I look for the trend to go decidedly Asian. Look for Thai, Indonesian, Malaysian, and perhaps even Vietnamese inspired flavors for everything from soups, to condiments, and even snack foods. There is a business case for this as well, since these unique savory flavors don't require quite as much salt. Also, Asians are a fast growing minority here in the States. For a sneak preview of the types of flavors you may expect to see in a test market near you, I suggest following Dr. Ricky on Twitter since he has a good grasp of deep Asian cuisine.
That leads me into the next trend for 2014, which is ingredient simplification. Ingredient simplification includes a simple reduction of one or more ingredients or a reduction in the total number of ingredients in a product. The big one here is salt, even though there is some research that suggests that lowering salt intake may not correlate with direct health improvements. Indeed, we do need salt to live, the question is how much? To further complicate things, potassium based salts can be substituted in some instances, which would help raise American's low intake of potassium. Ultimately, product reformulations are a product of consumer demand, not hard science (more on that, later).
American consumers have been conditioned in recent years to distrust anything with a lengthy ingredients list or anything with hard to pronounce ingredients. Before people in R&D labs across the country start tossing darts at pictures of Michael Pollan, I would argue that there is a business case for a reduction of ingredients.
First of all, salt is heavy and creates a big strain on equipment that mixes, augers, or blows it throughout the plant. It's the heaviest mineral besides zinc, which means a significant portion of it's cost is in transportation. That cost is carried out in overhead from all the extra ingredients as they are shipped to distribution centers and out to the stores.
We may also need to revisit the need for certain ingredients that extend the shelf life longer than is necessary. If we can cut an anti-oxidant or a moisture retainer and reduce the shelf life slightly, we may win some form of respect from the consumers, who never understood what those things did in the first place.
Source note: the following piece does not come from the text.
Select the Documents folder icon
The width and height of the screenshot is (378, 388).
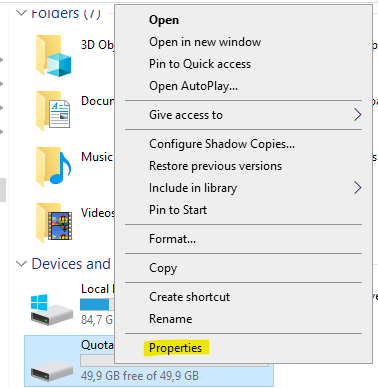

Regardless of whether you're on the side of science or you think GMO's are 'lies straight from the pit of hell', the technological process for creating plant(and even animal) varieties will be a hot topic. We already saw where General Mills, in its infinite wisdom, decided to go GMO free with Cheerios. The true irony of this decision is that the people who are most against Cheerios having ANY GMO ingredients are the same people who don't eat Cheerios. Way to know your audience, General Mills.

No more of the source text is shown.